Count every line in the following listing that contains "agent", then report that count with nothing added.
-------- RECORDS FOR PROCESSING
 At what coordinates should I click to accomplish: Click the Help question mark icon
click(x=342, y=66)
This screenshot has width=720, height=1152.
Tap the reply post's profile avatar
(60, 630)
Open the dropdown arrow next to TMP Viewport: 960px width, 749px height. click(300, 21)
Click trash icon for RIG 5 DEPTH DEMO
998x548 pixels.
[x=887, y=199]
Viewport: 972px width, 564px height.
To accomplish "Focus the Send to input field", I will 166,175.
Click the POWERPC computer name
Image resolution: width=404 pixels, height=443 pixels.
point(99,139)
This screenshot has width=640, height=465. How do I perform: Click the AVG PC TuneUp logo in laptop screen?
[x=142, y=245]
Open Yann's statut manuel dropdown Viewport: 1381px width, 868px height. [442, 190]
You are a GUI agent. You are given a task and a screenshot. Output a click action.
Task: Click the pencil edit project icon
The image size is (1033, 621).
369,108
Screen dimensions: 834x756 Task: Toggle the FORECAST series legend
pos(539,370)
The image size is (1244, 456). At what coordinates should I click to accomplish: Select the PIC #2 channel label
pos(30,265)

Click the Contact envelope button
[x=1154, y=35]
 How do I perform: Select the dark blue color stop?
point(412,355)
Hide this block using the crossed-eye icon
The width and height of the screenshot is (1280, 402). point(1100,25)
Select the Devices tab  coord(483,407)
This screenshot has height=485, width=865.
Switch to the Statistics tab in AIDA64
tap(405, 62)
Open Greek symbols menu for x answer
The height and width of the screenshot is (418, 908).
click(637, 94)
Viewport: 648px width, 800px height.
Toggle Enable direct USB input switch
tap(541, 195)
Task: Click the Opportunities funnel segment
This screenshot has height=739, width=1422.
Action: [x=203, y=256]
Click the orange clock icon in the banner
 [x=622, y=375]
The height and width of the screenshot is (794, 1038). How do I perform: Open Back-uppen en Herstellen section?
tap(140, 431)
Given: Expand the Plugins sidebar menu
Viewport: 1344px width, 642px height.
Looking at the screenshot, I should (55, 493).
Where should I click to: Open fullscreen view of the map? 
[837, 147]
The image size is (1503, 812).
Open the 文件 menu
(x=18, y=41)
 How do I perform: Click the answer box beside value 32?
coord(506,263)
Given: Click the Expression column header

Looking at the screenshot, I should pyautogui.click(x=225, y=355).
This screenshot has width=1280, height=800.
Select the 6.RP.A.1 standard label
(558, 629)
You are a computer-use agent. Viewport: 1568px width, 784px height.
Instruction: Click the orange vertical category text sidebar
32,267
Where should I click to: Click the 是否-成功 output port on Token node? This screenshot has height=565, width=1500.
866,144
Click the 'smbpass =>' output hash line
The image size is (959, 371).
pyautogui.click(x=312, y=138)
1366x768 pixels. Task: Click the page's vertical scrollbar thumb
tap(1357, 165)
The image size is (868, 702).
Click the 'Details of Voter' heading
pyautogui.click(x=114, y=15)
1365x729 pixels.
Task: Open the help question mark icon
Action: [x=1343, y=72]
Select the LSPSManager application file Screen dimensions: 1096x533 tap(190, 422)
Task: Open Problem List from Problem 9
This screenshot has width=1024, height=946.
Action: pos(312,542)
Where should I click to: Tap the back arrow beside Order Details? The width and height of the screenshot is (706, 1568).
----------------
**WRITTEN SOLUTION**
2